A social worker who left a folder of confidential documents at a service user’s house and failed to tell his local authority has been suspended for six months by the Health and Care Professions’ Council.
A fitness to practise committee concluded that the social worker leaving the documents – which contained the details of twelve families he was working with – at a service users’ house, failing to immediately tell their employer once they realised they were missing, and lying to a service user about finding them was misconduct.
While the social worker had demonstrated “appropriate insight and empathy” in understanding the impact leaving the documents could have on service users, he rejected the allegation of dishonesty.
The incident was discovered after the mother of a child on the social worker’s caseload was contacted by someone in the community who knew some of the details of the case.
It was the council’s policy that data breaches be reported to managers immediately, however the social worker “didn’t think of what had occurred as a data breach”, the judgement said.
The panel added while there was no evidence of “further actual harm suffered” as a result of the actions, the potential consequences of his actions included risk of the information being lost or passed on to third parties.
“Reporting the loss of the folder would have allowed an action plan to be put in place to record the breach and put in place procedures to address it,” the panel said.
During an investigation into the data breach, the social worker spoke to the mother and said the missing folder had been found in his car.
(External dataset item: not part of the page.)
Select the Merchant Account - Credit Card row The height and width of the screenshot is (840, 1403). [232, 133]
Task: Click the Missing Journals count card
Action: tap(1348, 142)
The social worker did not actually retrieve the missing folder until days after this conversation, where it was found in another service user’s home.
‘A white lie’
While the panel accepted remediation and insight shown into his actions of leaving the documents and failing to inform his employer, it remained concerned that he hadn’t shown sufficient insight into dishonesty.
He argued lying to the service user about recovering the documents was “a bit of a white lie really to make her feel better”. While he later apologised to her and said it was a big mistake, he insisted it was done “with the best of intentions”.
“In these circumstances the panel considers that there is a risk of repetition of dishonest conduct,” the judgment said.
The panel said it was “regrettable” that they couldn’t discuss the “particular meaning” of dishonesty in fitness to practise proceedings with the registrant in person, however he couldn’t afford to attend the London-based hearing.